Welsh holiday homes to reopen for Easter - but not for the EnglishThe tourism industry in Wales will begin reopening in time for Easter, with First Minister Mark Drakeford saying he hopes people will be able to book “self-contained accommodation” by then.
But Drakeford tells BBC Radio 4’s Today programme that people in England will not be able to go on holiday in Wales at that point.
He says that because Prime Minister Boris Johnson’s plan for easing lockdown does not permit overnight stays away from home by that stage, it will not be allowed.

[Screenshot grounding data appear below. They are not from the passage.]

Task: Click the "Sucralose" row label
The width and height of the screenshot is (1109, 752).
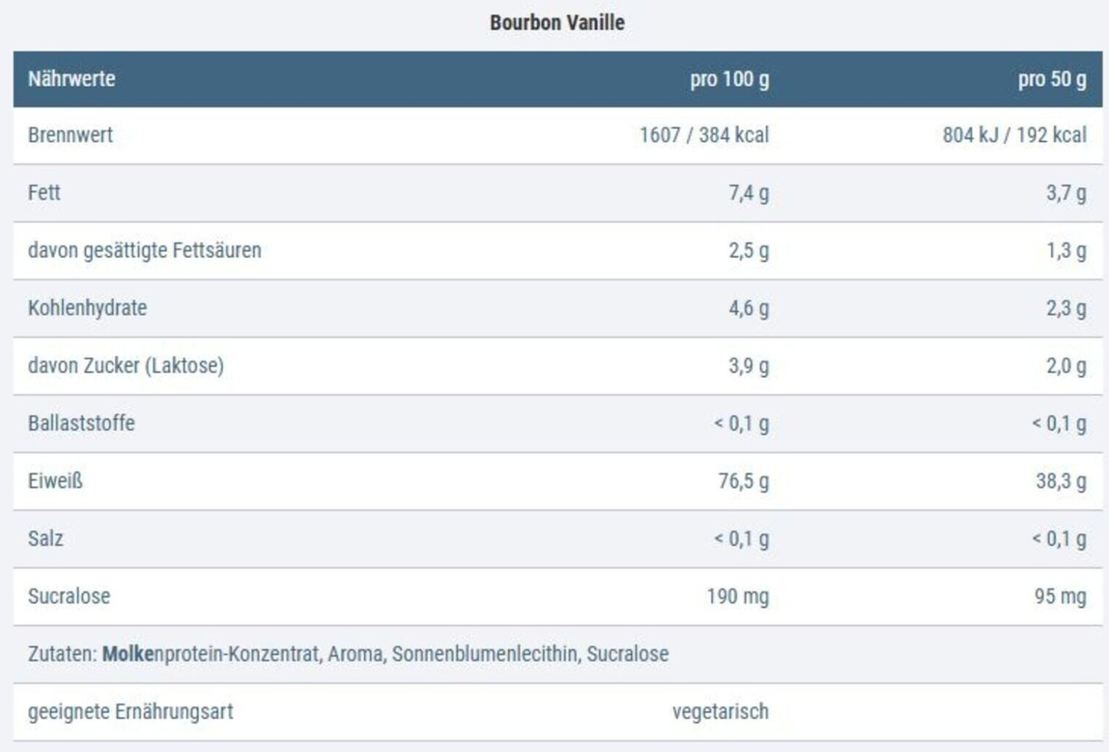Action: tap(69, 597)
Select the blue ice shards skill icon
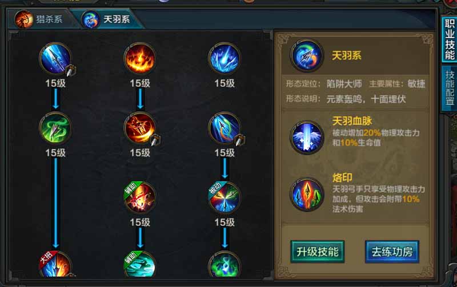This screenshot has width=457, height=287. [x=225, y=59]
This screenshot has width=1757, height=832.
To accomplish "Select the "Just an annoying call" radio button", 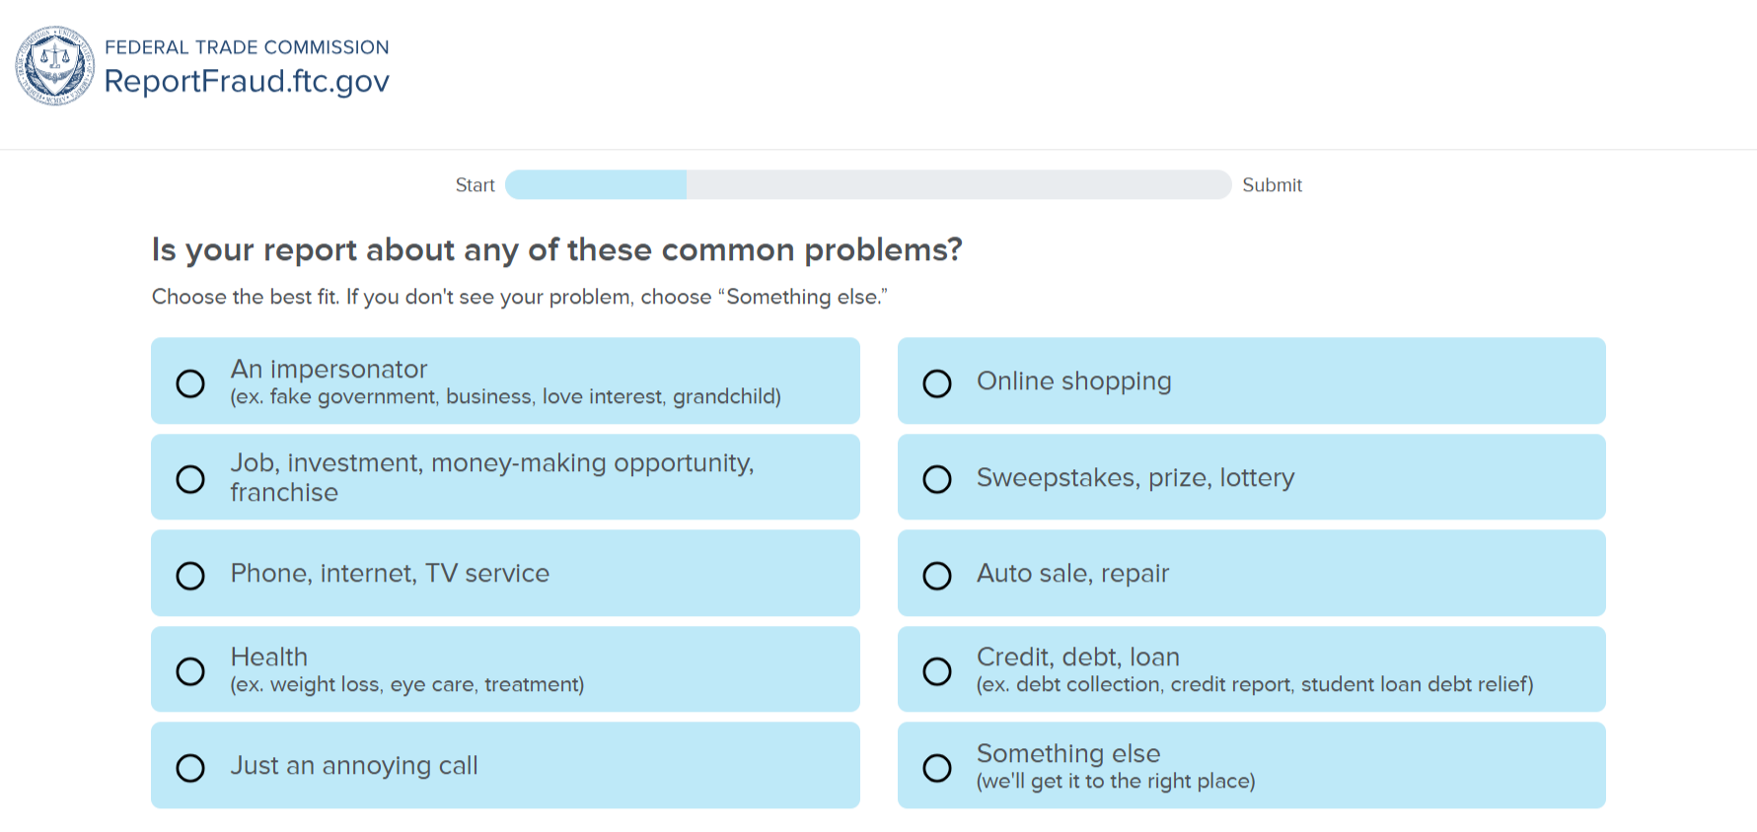I will point(190,767).
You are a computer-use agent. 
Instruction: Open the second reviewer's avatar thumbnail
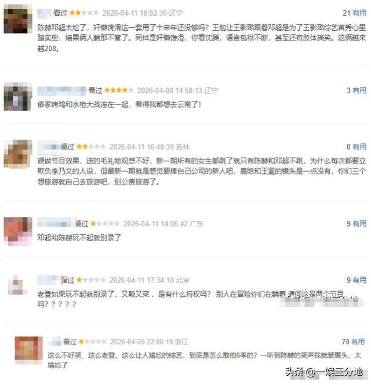click(x=17, y=96)
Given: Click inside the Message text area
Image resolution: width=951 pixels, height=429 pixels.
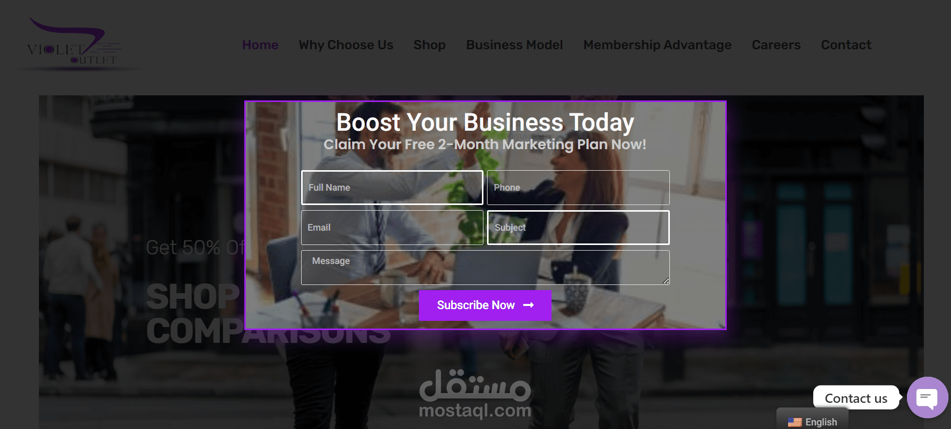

“If it won’t be safe to stay overnight in England, then obviously it would not be safe for people to travel into Wales,” he says. The first minister says allowing people from two households to socialise in gardens will be a “big step” for Wales.
“For many families that will allow grandparents to see grandchildren again and it’s a sign that cautiously, carefully and step by step, we’re now on the journey of reopening Welsh society,” he says.